Exercise directions
Rewrite the stretch from the line containing "Cancel the private key dialog" through the line containing "tap(561, 127)", changing "removal" to "deletion" and leaving everything else as it is. Give back only those lines.

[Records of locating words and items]
↓

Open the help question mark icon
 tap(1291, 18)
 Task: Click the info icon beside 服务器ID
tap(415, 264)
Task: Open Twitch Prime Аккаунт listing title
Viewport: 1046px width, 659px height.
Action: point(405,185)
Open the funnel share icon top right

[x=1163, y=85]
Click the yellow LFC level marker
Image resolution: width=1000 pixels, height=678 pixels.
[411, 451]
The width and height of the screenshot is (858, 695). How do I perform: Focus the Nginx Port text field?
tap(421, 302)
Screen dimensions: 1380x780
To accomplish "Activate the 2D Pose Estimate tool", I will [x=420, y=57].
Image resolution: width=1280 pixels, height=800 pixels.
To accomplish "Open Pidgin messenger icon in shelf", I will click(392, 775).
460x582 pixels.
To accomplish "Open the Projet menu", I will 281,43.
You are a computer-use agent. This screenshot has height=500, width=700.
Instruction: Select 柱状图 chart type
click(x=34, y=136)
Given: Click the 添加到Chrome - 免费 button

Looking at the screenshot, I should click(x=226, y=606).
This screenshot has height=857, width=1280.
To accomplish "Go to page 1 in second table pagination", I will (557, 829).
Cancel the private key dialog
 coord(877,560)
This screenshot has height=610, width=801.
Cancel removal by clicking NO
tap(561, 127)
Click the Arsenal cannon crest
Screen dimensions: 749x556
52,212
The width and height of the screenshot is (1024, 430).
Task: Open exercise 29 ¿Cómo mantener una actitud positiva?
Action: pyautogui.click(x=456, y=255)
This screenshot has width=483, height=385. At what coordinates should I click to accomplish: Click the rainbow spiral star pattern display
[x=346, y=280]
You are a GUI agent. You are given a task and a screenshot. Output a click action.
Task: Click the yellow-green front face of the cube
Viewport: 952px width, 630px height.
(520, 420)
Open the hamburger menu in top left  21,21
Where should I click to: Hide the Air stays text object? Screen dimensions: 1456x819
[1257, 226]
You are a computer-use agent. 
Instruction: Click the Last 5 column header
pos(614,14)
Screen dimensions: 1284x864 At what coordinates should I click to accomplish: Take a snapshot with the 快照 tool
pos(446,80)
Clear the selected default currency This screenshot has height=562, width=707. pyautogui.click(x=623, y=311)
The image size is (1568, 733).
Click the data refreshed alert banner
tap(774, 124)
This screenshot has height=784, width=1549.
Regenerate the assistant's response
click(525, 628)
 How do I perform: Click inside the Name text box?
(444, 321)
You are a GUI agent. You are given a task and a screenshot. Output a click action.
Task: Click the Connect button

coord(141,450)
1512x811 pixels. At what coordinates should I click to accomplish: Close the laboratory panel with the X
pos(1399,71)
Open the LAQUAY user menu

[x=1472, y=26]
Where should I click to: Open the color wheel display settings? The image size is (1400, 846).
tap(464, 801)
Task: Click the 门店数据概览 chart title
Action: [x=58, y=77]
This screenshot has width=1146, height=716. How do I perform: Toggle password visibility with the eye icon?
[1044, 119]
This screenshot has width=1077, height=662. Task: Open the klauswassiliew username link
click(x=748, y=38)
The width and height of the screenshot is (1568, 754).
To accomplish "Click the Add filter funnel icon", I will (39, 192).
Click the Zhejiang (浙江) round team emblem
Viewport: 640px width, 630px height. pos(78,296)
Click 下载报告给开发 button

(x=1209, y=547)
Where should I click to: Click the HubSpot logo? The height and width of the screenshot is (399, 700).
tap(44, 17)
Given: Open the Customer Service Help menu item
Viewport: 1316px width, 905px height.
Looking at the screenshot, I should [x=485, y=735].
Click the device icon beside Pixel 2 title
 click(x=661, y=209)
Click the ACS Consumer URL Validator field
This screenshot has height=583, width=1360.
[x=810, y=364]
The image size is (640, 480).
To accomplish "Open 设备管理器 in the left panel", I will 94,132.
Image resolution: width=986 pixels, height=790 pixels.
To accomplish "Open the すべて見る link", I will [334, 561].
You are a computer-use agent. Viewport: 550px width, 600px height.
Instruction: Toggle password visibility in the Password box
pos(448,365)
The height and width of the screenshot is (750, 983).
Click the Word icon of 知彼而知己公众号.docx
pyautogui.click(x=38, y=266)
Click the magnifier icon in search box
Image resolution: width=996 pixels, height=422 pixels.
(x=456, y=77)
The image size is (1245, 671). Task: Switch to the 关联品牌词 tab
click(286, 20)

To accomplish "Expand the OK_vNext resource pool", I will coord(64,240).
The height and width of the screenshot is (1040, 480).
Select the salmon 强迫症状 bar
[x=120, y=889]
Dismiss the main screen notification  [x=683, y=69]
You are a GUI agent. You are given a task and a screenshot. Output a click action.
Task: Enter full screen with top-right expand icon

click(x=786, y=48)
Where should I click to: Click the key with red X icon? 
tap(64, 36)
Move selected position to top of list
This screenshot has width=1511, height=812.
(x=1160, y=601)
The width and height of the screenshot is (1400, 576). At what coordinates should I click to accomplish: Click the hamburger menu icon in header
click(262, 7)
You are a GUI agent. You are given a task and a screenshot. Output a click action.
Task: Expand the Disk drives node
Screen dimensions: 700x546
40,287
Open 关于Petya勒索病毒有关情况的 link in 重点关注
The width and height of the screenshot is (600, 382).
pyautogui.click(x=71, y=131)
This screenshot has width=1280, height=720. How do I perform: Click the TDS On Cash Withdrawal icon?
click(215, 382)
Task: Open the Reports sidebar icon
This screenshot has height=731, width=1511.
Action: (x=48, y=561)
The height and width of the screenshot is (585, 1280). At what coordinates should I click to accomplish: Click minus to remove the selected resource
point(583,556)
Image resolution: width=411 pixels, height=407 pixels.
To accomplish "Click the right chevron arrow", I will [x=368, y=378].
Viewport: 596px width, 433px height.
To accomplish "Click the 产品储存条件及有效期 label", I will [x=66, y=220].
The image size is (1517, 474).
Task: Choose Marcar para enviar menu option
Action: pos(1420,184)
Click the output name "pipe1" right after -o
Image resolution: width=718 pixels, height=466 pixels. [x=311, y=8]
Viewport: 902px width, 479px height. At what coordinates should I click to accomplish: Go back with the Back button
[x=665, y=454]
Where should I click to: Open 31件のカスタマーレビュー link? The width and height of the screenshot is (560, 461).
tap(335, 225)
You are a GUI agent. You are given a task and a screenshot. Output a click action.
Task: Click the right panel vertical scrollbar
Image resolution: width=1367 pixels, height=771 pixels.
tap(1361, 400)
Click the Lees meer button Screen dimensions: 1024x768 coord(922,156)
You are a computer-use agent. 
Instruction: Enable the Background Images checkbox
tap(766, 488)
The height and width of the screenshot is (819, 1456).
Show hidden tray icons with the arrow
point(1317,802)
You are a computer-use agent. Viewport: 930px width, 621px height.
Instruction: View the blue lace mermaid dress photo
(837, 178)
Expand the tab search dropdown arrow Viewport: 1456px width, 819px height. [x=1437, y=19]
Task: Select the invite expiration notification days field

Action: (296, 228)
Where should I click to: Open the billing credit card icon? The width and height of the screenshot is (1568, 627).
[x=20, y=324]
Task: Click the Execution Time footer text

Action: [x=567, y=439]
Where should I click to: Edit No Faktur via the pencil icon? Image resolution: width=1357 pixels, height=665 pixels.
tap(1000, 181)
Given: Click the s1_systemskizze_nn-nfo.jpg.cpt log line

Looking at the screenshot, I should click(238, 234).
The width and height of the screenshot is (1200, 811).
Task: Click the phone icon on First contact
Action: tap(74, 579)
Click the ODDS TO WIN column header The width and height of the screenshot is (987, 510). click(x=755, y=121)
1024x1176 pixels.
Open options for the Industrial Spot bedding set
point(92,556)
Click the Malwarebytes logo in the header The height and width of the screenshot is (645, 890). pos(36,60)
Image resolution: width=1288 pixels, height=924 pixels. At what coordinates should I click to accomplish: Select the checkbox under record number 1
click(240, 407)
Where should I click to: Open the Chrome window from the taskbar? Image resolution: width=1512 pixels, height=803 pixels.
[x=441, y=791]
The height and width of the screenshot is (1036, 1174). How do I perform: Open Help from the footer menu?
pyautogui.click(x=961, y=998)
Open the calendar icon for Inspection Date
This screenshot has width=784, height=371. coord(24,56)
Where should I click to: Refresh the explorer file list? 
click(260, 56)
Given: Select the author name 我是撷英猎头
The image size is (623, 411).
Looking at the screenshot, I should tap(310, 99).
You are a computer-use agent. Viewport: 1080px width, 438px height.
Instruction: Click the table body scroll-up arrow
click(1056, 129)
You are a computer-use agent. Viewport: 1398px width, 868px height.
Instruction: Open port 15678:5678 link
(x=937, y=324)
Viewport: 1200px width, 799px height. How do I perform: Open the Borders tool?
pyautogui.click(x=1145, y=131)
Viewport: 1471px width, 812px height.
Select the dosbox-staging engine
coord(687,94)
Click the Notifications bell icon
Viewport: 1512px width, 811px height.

↑

The completed task
Cancel the private key dialog
 coord(877,560)
This screenshot has height=610, width=801.
Cancel deletion by clicking NO
tap(561, 127)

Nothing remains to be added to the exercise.